SELECTED TEXT:
....................

Chain of Craters Road

Lava flow at Hawaii Volcanoes National Park

Chain of Craters Road is a 23-mile winding route through the coastal area and East Rift of Hawaii Volcanoes National Park. First built in 1928, the original road connected Makaopuhi Crater with Crater Rim Drive. In 1959 the road was lengthened to Kalapana. Several times over the years, lava flows from different vents of the Kilauea volcano have covered parts of the road. Along the route are several hiking trails and spur roads that lead to overlooks and viewpoints of pit craters, lava flows, smoke and steam plumes from lava tubes and various other geographic and geologic sites. Chain of Craters Road also offers some great views of the seacoast and of the tropical rainforests it passes through.

The route begins near the summit of Kilauea at Crater Rim Drive and drops about 3,700 feet as it travels southeast to Harry K. Brown County Park at the edge of the island. It's near the county park where the road dead-ends beside the lava flow that destroyed Kalapana in 1990.

....................

TASK REQUIREMENTS:
a – In the text about Chain of Craters Road, what year was the road extended to Kalapana?
b – In the entries, take the line containing "Open the /host-manager path link" and every line after it up to and including the line containing "pos(264,807)". Write out only those lines, changing "taskbar" to "dock" and leaving everything else the same.

....................

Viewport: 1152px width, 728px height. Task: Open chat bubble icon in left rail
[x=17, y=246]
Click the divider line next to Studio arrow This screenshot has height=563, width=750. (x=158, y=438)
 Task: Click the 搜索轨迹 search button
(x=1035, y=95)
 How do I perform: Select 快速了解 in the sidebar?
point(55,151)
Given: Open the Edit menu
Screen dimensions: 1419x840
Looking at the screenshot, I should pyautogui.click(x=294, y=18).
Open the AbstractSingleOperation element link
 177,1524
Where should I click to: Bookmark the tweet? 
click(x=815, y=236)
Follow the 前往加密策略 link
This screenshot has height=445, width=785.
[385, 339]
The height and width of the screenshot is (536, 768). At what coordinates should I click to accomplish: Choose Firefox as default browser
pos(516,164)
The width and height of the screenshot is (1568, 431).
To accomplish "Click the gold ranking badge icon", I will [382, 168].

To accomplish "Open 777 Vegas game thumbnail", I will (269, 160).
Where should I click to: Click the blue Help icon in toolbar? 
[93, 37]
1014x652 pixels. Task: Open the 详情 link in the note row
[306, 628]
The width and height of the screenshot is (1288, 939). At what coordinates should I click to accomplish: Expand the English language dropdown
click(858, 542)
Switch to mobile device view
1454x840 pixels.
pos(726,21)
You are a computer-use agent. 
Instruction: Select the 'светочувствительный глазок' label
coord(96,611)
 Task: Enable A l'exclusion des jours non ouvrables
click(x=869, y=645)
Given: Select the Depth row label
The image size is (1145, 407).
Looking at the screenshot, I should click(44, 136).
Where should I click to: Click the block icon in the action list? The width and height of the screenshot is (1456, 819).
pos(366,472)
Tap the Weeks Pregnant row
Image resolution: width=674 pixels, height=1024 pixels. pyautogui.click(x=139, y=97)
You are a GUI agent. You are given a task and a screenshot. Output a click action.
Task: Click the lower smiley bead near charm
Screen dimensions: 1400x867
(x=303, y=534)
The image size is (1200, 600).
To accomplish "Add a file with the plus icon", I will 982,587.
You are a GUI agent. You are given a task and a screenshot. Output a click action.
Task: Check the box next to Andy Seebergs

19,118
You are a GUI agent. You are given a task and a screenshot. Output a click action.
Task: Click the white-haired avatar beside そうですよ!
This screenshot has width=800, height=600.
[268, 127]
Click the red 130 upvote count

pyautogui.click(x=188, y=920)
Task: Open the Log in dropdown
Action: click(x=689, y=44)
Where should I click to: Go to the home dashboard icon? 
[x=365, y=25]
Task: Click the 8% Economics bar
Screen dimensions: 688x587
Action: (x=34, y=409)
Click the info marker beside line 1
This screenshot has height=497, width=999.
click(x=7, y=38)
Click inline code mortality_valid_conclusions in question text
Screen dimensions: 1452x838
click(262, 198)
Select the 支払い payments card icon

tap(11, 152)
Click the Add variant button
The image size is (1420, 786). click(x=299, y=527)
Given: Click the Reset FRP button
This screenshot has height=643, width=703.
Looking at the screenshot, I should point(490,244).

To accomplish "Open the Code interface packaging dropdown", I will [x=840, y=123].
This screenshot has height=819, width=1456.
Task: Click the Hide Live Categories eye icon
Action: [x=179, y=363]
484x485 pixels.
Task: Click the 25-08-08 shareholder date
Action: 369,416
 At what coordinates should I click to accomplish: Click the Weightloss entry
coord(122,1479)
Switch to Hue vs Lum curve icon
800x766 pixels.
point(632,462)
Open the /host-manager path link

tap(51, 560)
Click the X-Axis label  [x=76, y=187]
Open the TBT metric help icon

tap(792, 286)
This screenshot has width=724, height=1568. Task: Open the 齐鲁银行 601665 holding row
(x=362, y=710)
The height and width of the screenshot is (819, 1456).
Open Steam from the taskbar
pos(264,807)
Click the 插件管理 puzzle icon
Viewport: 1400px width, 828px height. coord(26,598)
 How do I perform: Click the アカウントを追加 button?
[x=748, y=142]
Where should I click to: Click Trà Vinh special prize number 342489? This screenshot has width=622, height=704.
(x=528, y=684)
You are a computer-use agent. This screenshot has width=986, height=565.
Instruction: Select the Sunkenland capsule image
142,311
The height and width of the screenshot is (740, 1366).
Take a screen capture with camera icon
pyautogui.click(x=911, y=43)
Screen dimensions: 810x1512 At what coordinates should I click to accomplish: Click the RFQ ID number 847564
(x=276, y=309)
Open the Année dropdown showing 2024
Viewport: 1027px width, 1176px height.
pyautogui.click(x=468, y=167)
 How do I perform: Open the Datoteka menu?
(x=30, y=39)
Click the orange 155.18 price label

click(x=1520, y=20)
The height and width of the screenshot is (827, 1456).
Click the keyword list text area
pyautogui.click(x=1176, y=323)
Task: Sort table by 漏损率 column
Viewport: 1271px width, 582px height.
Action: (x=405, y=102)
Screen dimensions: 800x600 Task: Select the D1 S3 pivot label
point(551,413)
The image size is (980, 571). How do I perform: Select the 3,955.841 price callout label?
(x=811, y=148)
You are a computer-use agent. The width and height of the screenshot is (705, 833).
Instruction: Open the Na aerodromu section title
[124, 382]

....................

IN RESPONSE:
a – 1959

b –
Open the /host-manager path link

tap(51, 560)
Click the X-Axis label  [x=76, y=187]
Open the TBT metric help icon

tap(792, 286)
This screenshot has width=724, height=1568. Task: Open the 齐鲁银行 601665 holding row
(x=362, y=710)
The height and width of the screenshot is (819, 1456).
Open Steam from the dock
pos(264,807)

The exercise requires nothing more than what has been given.